◆ **Task requirements**: From the data that follows, print exactly the lines starting at the one containing "This screenshot has width=604, height=388." and ending at the one containing "Lv. 40 Brighter"; include both of them and nothing more.

##### Information given

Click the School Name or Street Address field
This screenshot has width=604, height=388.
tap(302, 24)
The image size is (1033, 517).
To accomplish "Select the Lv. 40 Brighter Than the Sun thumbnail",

##########
##### Information given

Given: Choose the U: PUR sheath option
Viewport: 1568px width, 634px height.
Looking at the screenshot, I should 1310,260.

##########
##### Information given

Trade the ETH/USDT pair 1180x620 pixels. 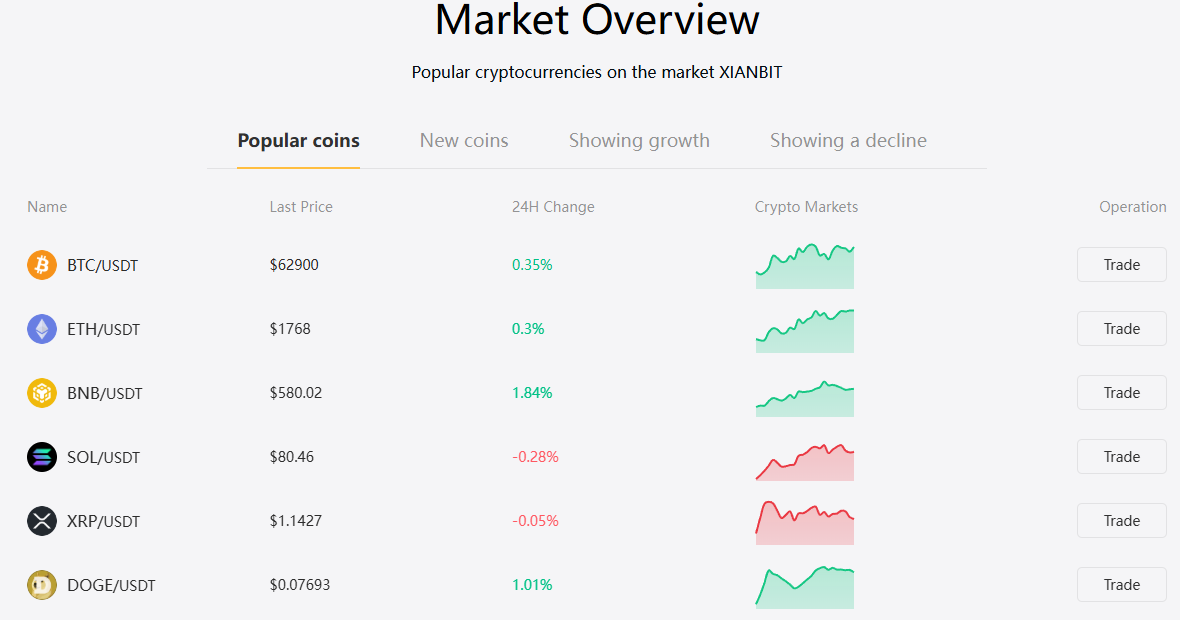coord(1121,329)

##########

◆ **Finished exercise**:
This screenshot has width=604, height=388.
tap(302, 24)
The image size is (1033, 517).
To accomplish "Select the Lv. 40 Brighter Than the Sun thumbnail",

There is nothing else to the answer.